BEGIN Passage for review

Here is what leaders are saying about bills the Governor is signing to provide support for community-based programs that improve behavioral health outcomes for children, youth, and families across the state (HB22-1281):
“One of the main goals of the Behavioral Health Administration is to co-create a people-first behavioral health system that is available to all Coloradans. These grant programs will allow communities and regions to fund new services or programs and expand existing ones. The funds will also help our workforce, ultimately strengthening our safety net. This program is critical to the BHA’s efforts to reimagine behavioral health care in our state so that we can meet individual and community needs,” said Dr. Morgan Medlock, State Behavioral Health Administration Commissioner.
“The National Alliance on Mental Illness applauds HB22-1281 for its focus on equity and inclusion. This grant program creates new partnership potential in every corner of the State to leverage dollars into meaningful, measurable access to behavioral health,” said Ray Merenstein, Executive Director of the National Alliance on Mental Health.

END Passage for review
BEGIN Data to examine

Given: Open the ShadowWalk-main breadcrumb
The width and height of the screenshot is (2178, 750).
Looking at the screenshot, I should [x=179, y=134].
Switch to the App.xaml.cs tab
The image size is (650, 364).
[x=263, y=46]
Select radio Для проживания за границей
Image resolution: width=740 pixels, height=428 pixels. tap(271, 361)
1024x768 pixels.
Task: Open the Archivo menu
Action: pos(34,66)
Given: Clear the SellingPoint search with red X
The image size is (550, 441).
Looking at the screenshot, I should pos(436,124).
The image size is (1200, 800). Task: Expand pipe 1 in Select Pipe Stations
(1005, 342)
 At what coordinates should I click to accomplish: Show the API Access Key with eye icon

END Data to examine

→ **Check your understanding**
1. In the statements on HB22-1281, who holds the title of State Behavioral Health Administration Commissioner?
2. Please list the groups whose behavioral health outcomes the programs in the statements on HB22-1281 are meant to improve.

→ **Answers by item number**
1. Dr. Morgan Medlock

2. Children, youth, and families